FRAGMENT DOKUMENTU:

########################################

Jump to content

M-1097 Avenger Italeri/Eduard 1:35


Qdłaty
 Share

Recommended Posts

Witam.

 

Ja również przyłączę się do zabawy. Wybór padł na High Mobility Multipurpose Wheeled Vehicle (HMMWV) M-1097 AVENGER, czyli po naszemu “Wysoko Mobilny Wielozadaniowy Pojazd Kołowy” w wersji z wyrzutnią pocisków typu Stinger. Niżej zdjęcie pojazdu, a zarazem główne zdjęcie do konstrukcji modelu oraz moje ulubione tejże wersji:

 

75739899.jpg

Źródło: Internet

 

Przedstawia Humvee z 1. Dywizji Kawalerii, 4. Batalionu, 5. Pułku Obrony Przeciwlotniczej (oznaczenia na masce i tylnym zderzaku: 1CAV 4 - 5 ADA | D-66 pojazd na pierwszym planie. Na drugim prawdopodobnie również 1CAV 4-5 ADA, jednak nie mam pojęcia jakie jest oznaczenie pojazdu).

 

Na początek słów kilka o samym pojeździe.

########################################

DOSTARCZONE REKORDY:
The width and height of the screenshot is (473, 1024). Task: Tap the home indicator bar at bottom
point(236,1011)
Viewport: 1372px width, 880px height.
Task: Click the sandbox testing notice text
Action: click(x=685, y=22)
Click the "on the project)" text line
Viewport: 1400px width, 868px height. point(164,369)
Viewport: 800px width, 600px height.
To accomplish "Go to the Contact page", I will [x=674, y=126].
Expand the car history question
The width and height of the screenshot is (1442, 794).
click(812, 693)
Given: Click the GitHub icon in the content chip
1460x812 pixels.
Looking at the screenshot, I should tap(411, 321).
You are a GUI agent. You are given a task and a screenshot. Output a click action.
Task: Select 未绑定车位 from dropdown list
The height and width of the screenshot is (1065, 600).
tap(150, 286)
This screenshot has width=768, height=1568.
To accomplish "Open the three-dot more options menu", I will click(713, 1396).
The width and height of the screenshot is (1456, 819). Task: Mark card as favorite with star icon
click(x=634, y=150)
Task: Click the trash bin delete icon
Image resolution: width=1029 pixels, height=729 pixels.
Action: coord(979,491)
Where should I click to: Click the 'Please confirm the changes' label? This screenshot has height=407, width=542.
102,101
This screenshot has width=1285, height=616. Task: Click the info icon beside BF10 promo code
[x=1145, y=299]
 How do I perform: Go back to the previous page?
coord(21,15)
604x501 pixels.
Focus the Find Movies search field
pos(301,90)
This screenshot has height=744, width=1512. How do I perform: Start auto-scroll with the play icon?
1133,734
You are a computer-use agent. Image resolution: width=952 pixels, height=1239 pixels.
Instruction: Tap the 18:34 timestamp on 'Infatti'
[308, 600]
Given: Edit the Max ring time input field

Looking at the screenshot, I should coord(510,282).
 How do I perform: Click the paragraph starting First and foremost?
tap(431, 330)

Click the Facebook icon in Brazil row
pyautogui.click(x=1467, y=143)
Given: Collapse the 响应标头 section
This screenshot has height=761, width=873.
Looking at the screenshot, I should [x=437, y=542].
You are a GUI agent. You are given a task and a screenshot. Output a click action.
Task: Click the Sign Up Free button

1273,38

########################################

ZADANIA DO WYKONANIA:
**a)** Należy powielić dokładnie wiersze rekordów od wiersza zawierającego „You are a computer-use” aż do końca rekordów, z uwzględnieniem obu granic.
**b)** Proszę podjąć tekst o modelu pojazdu M-1097 Avenger i poprowadzić go dalej od miejsca, w którym się kończy.
Tekst i rekordy nie mają ze sobą żadnego związku.

ZESTAW ODPOWIEDZI:
**a)**
You are a computer-use agent. Image resolution: width=952 pixels, height=1239 pixels.
Instruction: Tap the 18:34 timestamp on 'Infatti'
[308, 600]
Given: Edit the Max ring time input field

Looking at the screenshot, I should coord(510,282).
 How do I perform: Click the paragraph starting First and foremost?
tap(431, 330)

Click the Facebook icon in Brazil row
pyautogui.click(x=1467, y=143)
Given: Collapse the 响应标头 section
This screenshot has height=761, width=873.
Looking at the screenshot, I should [x=437, y=542].
You are a GUI agent. You are given a task and a screenshot. Output a click action.
Task: Click the Sign Up Free button

1273,38

**b)**
W Polowie lat 80tych XX wieku Armia Stanów Zjednoczonych wybrał Hummera podstawowym pojazdem Forward Area Air Defence (FAAD), czyli Przedni Obszar Obrony Przeciwlotniczej. Założeniem było umieszczenie ręcznej wyrzutni rakiet Stinger na pojeździe w celu zwiększenia mobilności i wydajności, włączając w to instalację systemu radiowego łączącego operatora wyrzutni z systemem obrony przeciwlotniczej. Projekt realizowany przez Boeing Aerospace na zlecenie US Army Missile Command w Huntsville, Alabama. Pierwszy egzemplarz został dostarczony Armii w 1988 roku. Do końca produkcji w 1997 roku US Army otrzymała 767 pojazdów, a korpus Marines 237.

 

Wyrzutnia w formie wieży montowana jest zarówno na podstawowym M998 jak i cięższym M1037. 2 zasobniki na 4 pociski każdy, montowane są po obu stronach wieży. Dodatkowo pod prawym zasobnikiem montowany jest karabin M2, 12.5mm. z 200 sztukami amunicji, służący do samoobrony jak i zestrzeliwania wolniej poruszających się obiektów. Operator wyrzutni znajduje się w kabinie poniżej. Informacje o celach dostarczane są przez system radarowy drogą radiową. Cele namierzane są optycznie w dzień, lub termicznie w nocy i przy złych warunkach pogodowych. Konstrukcja wieży zapewnia operatorowi ochronę zarówno przed warunkami atmosferycznymi, jak i przed lekką bronią ręczną. Pociski odpalane mogą być zarówno gdy pojazd stoi, jak również w ruchu, oraz „z odległości” przy użyciu przenośnej stacji kontroli. Wyrzutnia zasilana jest z własnego systemu akumulatorów znajdującego się w podstawie wieży.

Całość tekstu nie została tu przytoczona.